In the first Vermont Supreme Court decision addressing combined unitary reporting since Vermont’s combined reporting regime became effective in 2006, the court affirmed a lower court’s decision that AIG, the multinational insurance company, was not unitary with a ski resort operated by a subsidiary in Vermont; accordingly, a combined report covering the two businesses was not required. The decision is important because it lays the foundation for future unitary cases in Vermont.

The court agreed with AIG that there were no economies of scale between the operations of AIG and the ski resort. “Because [the entity] is a ski resort and therefore its business type is not similar to AIG’s insurance and financial service business, there is no opportunity for common centralized distribution or sales, and no economy of scale realized by their operations.” On centralization of management, the court noted that although AIG controlled the appointments to the ski resort’s board and management, this did not translate into “actual control” over the ski resort’s operations. Lastly, the Vermont Department of Taxes attempted to argue functional integration based primarily on AIG’s influx of working capital to the ski resort. The court rejected this assertion stating the funding “served an investment rather than operational function. The financing was not part of an AIG operational goal to grow part of its business. Further, there is no operational integration between AIG’s insurance and financial businesses and the ski resort operated by [the resort].”

The case is interesting because it involved whether an instate entity was unitary with its parent. For the year at issue, Vermont had a three factor apportionment formula with a double-weighted sales factor. Presumably, the ski resort had a high Vermont apportionment factor and relatively little income, so including AIG in the combined group increased AIG’s Vermont apportionment factor without significantly diluting its income.

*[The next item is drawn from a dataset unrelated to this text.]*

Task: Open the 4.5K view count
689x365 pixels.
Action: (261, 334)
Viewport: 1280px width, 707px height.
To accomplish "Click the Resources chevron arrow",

Interestingly, the court addressed AIG’s burden of proof on the unitary issue. The taxpayer argued that a preponderance of the evidence standard should apply. The Vermont Supreme Court disagreed. Looking to the United States Supreme Court’s decision in Container Corp. as well as to decisions of other states, the taxpayer has the burden of proving by “clear and cogent” evidence that its operations are not unitary. Interestingly, the court suggested that one California court decision that applied a preponderance of the evidence standard to a unitary question was distinguishable because that case involved a taxpayer claiming that unity existed — and AIG was claiming that unity did not exist. This disparate burden depending on the direction of the unitary argument may prove important to taxpayers seeking to bring entities or operations into a combined report in Vermont.

State tax professionals may react to this decision in a manner similar to the way many reacted when the Court of Appeals of Arizona decided Talley Industries and Woolworth. Those decisions engendered substantial hope that courts — and, ultimately, state revenue agencies — would analyze unitariness not on the basis of a “checklist” or as a knee-jerk reaction to some superficial facts, but rather on the basis of seeking to implement the whole purpose of unitary apportionment. That purpose is, of course, reflecting the amount of income earned in a particular taxing jurisdiction. In other words, was the profitability of the ski resort affected by the operations of AIG? It would seem that merging the incomes and apportionment factors of the ski resort with those of AIG would cause a gross distortion of the profitability of the two distinct businesses.